▶ **Directives**:
**1)** According to the cracking excerpt, through which outlet is the spent catalyst withdrawn?
**2)** Please change "baffle" to "partition" in the cracking excerpt, giving the passage between "Referring to the" and "of baffle 3.", inclusive.
**3)** Name every treatment process that the cracking excerpt lists for removing sulfur, metals, nitrogen compounds and asphaltenes from feeds beforehand.

Referring to the drawing, there is shown a cylindrical riser-reactor zone 1. A cylindrical baffle 3 is axially disposed within a lower part of the riser zone 1. Hydrocarbonaceous feed containing a catalyst-deactivating component is introduced into the lower part of the riser 1 through nozzles 5 and 7. The upper end of the riser 1 terminates within a separator 9, which has a large cross-sectional area relative to the riser, in order to provide for separation of catalyst particles from hydrocarbon vapors. The catalyst is stripped of volatile components in the lower portion of the separator 9 with steam introduced through an inlet 11, and the spent catalyst is withdrawn through an outlet 13. A fluid inlet 15 is employed to introduce steam, inert gas and/or a clean hydrocarbonaceous feed into the channel within the baffle 3 to obtain approximately equal densities on both sides of baffle 3.
The present invention is used in a process for cracking hydrocarbon feeds containing a catalyst-deactivating component. Conventional catalytic cracking feeds typically include hydrocarbons boiling between about 325° C. and about 600° C. These feeds may suitably be processed in a system employing the present invention, either with or without prior catalytic treatment. Particularly suitable feeds include atmospheric and vacuum residua fractions and so-called "synthetic" feeds, such as coal oils, bitumen, shale oils, and high boiling fractions thereof. Suitable feedstocks normally boil in the range from about 325° C. to 600° C. or higher and may suitably include a substantial fraction boiling above 600° C. Such relatively high boiling feeds and synthetic oils are known to contain, in many cases, large amounts of nitrogen compounds and asphaltenes. Suitable feedstocks may include recycled hydrocarbons which have already been subjected to cracking, such as light, medium and heavy cycle oils, as well as bottoms oils resulting from fractionation of the cracking process products. Optionally, feeds may have been previously treated or refined to remove sulfur, metals, and some of the nitrogen compounds and asphaltenes, as by hydrodemetallation, hydrodesulfurization, or hydrodenitrification processing.

▶ **Data section**:
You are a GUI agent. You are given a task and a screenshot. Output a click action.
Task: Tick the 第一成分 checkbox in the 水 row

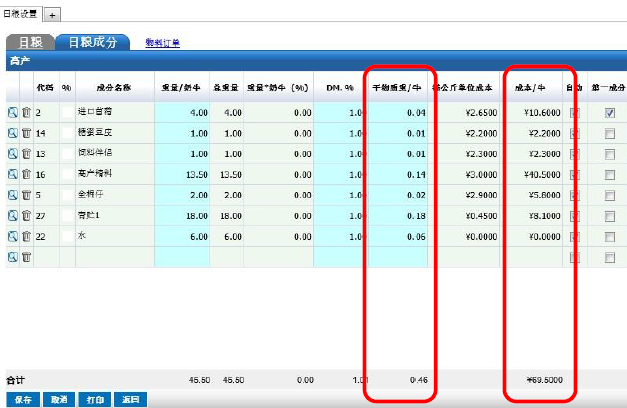point(609,236)
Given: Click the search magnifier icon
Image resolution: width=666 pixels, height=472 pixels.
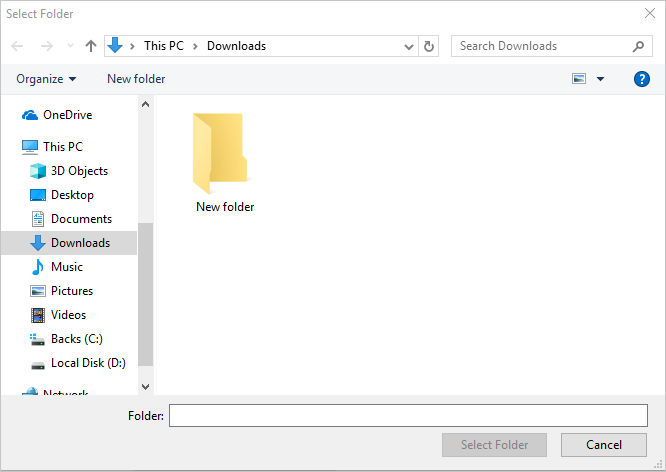Looking at the screenshot, I should [639, 46].
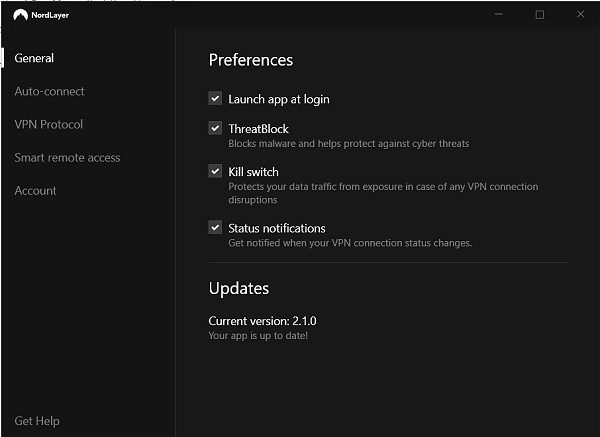Screen dimensions: 600x437
Task: Click the Get Help link
Action: (37, 421)
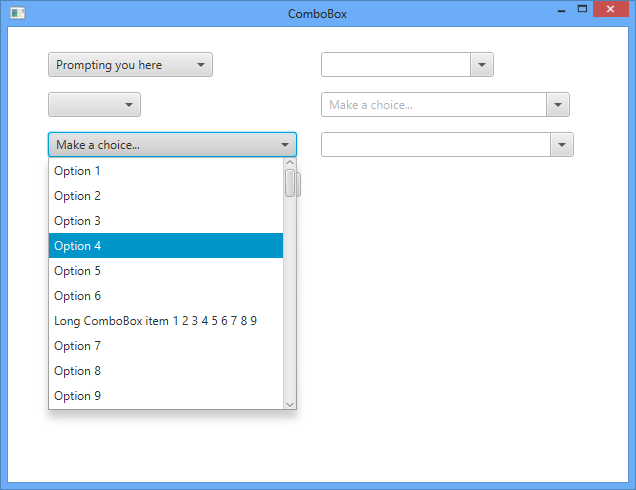Open the bottom-right editable combo box arrow
The height and width of the screenshot is (490, 636).
tap(562, 145)
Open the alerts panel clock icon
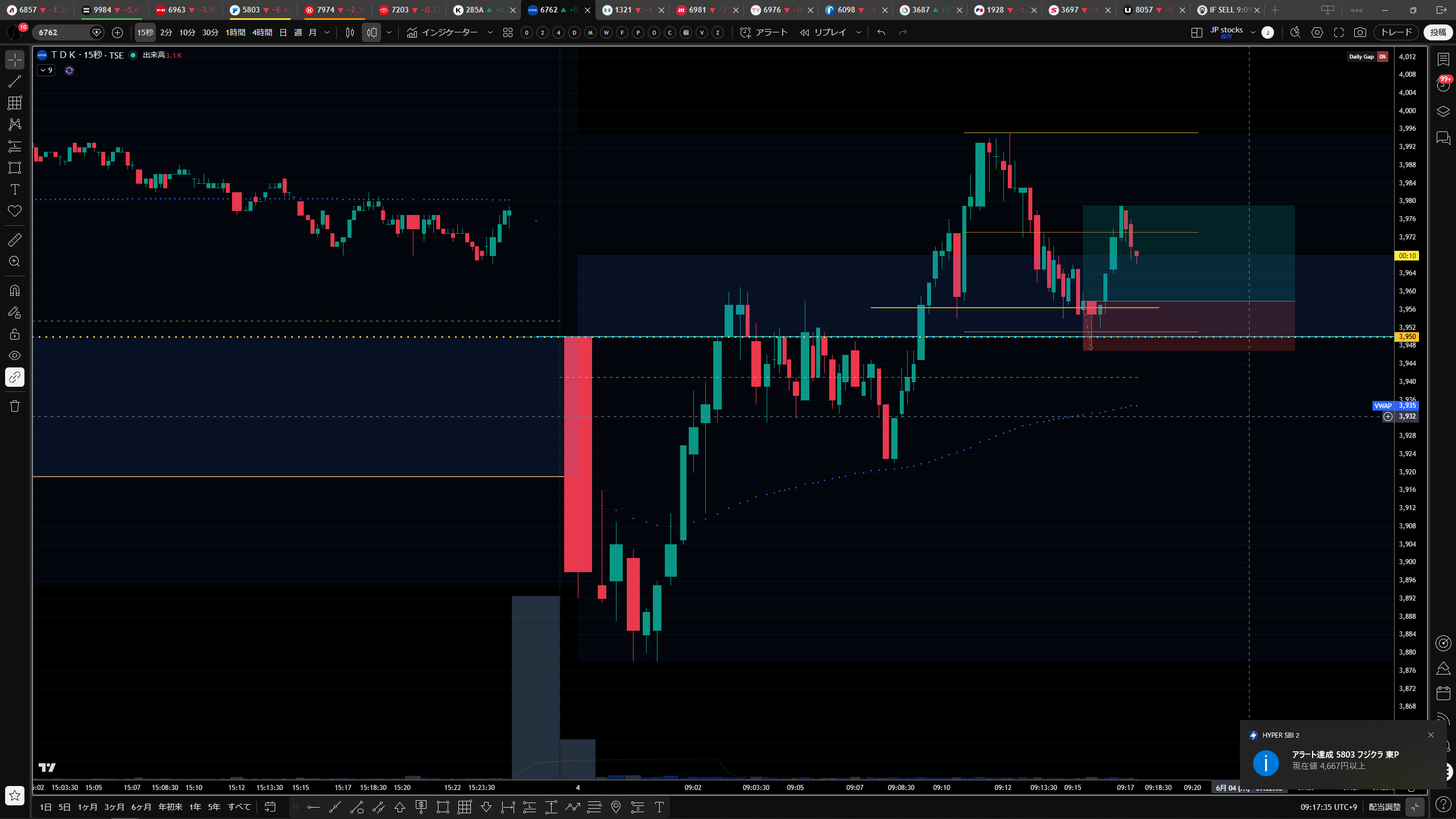The width and height of the screenshot is (1456, 819). coord(1443,85)
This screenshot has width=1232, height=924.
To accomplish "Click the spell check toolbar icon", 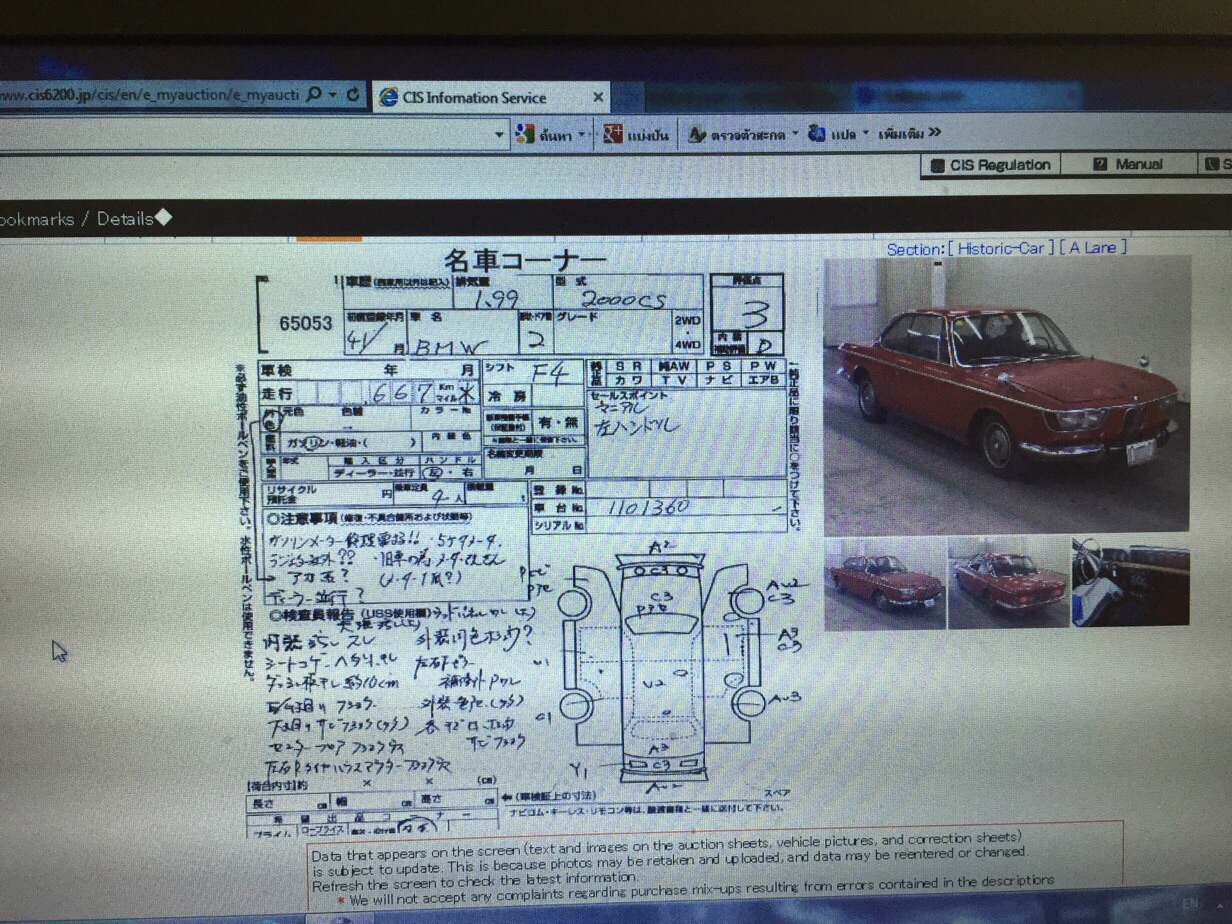I will click(698, 134).
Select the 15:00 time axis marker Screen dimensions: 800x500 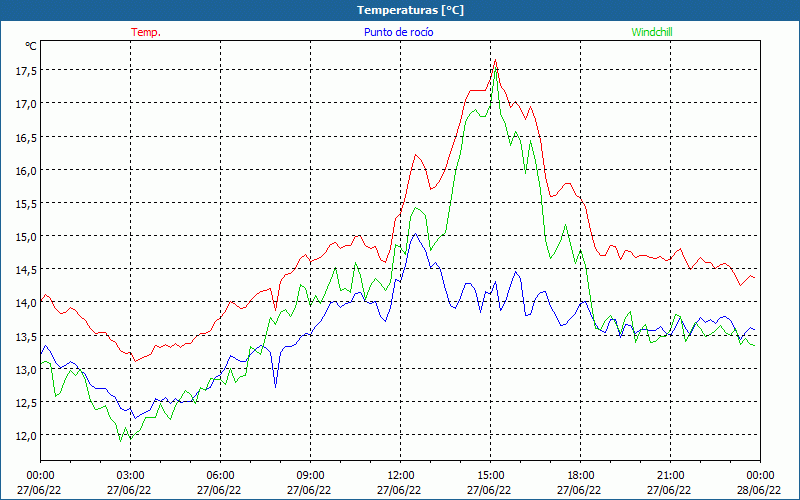coord(490,475)
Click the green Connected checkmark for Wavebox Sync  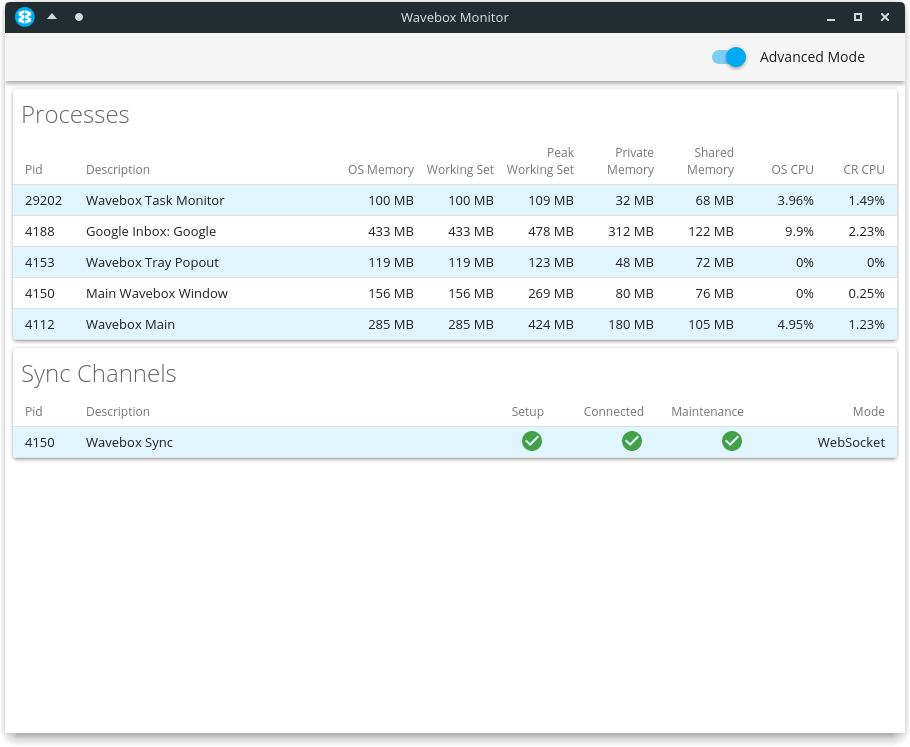point(632,441)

▶ **The answers**:
**1)** Outlet 13.

**2)**
Referring to the drawing, there is shown a cylindrical riser-reactor zone 1. A cylindrical partition 3 is axially disposed within a lower part of the riser zone 1. Hydrocarbonaceous feed containing a catalyst-deactivating component is introduced into the lower part of the riser 1 through nozzles 5 and 7. The upper end of the riser 1 terminates within a separator 9, which has a large cross-sectional area relative to the riser, in order to provide for separation of catalyst particles from hydrocarbon vapors. The catalyst is stripped of volatile components in the lower portion of the separator 9 with steam introduced through an inlet 11, and the spent catalyst is withdrawn through an outlet 13. A fluid inlet 15 is employed to introduce steam, inert gas and/or a clean hydrocarbonaceous feed into the channel within the partition 3 to obtain approximately equal densities on both sides of partition 3.

**3)** Hydrodemetallation, hydrodesulfurization, hydrodenitrification